Playing for the high one, dancing with the devil,
Going with the flow, it’s all a game to me,
Seven or Eleven, snake eyes watching you,
Double up or quit, double stake or split,
The Ace Of Spades

Subsequently curtly shortened to – The Ace.

Lying two miles south of Oldham town centre, the Fitton Hill Estate was built during the Fifties and Sixties on previously undeveloped moorland with scattered hamlets and farmsteads.

The layout of the estate obliterated all traces of the old landscape.

Wind whips the streets above the Lancashire Plain – swirling down and around the high hills above the city below.
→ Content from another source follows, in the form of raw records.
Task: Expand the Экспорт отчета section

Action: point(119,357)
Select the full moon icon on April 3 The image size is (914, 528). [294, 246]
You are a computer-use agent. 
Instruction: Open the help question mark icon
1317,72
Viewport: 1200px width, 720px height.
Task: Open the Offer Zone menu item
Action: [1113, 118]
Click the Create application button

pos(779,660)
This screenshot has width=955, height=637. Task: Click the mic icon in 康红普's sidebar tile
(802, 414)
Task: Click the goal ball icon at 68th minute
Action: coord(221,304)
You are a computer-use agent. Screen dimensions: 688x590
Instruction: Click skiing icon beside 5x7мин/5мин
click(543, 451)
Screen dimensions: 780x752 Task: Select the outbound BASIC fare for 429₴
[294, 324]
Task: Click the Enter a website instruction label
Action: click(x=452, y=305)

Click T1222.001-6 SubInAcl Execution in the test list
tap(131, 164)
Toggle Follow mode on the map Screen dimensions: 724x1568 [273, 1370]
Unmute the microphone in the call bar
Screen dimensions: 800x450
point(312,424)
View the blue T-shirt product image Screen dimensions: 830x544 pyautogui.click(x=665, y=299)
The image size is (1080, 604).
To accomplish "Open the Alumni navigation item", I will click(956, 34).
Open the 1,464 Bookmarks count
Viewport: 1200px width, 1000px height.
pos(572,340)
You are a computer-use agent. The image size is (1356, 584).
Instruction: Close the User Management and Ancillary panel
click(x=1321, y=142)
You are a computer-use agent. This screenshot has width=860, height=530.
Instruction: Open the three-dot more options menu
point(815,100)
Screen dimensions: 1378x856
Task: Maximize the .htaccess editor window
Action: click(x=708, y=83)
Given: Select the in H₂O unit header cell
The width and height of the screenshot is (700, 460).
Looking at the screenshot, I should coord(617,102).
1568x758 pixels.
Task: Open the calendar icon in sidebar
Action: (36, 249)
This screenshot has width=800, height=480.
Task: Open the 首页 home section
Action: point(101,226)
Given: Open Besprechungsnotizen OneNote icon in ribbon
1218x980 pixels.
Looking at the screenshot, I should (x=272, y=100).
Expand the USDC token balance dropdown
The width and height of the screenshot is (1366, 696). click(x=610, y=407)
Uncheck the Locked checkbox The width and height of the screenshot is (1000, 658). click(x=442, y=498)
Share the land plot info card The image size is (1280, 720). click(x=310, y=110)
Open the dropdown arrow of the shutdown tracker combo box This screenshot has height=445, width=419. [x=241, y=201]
It was once an area rich on the pickings of cotton and coal, regular work and pockets almost full of cash, slipping carelessly into the landlords’ tills

Oldham has suffered the fate of many of Manchester’s satellite towns, their energies and opportunities absorbed by the centre of the voracious city centre, as attempts to invest and regenerate flounder on the swelling tide of decline.

The Ace all high angles and Anglo Saxons continues to fight on, serving larger than life sports TV, lager and lounge music to the locals.

There are two handpumps on the bar, but according to the landlord, they tried selling real ale for a while, but it didn’t sell and they had to throw it away.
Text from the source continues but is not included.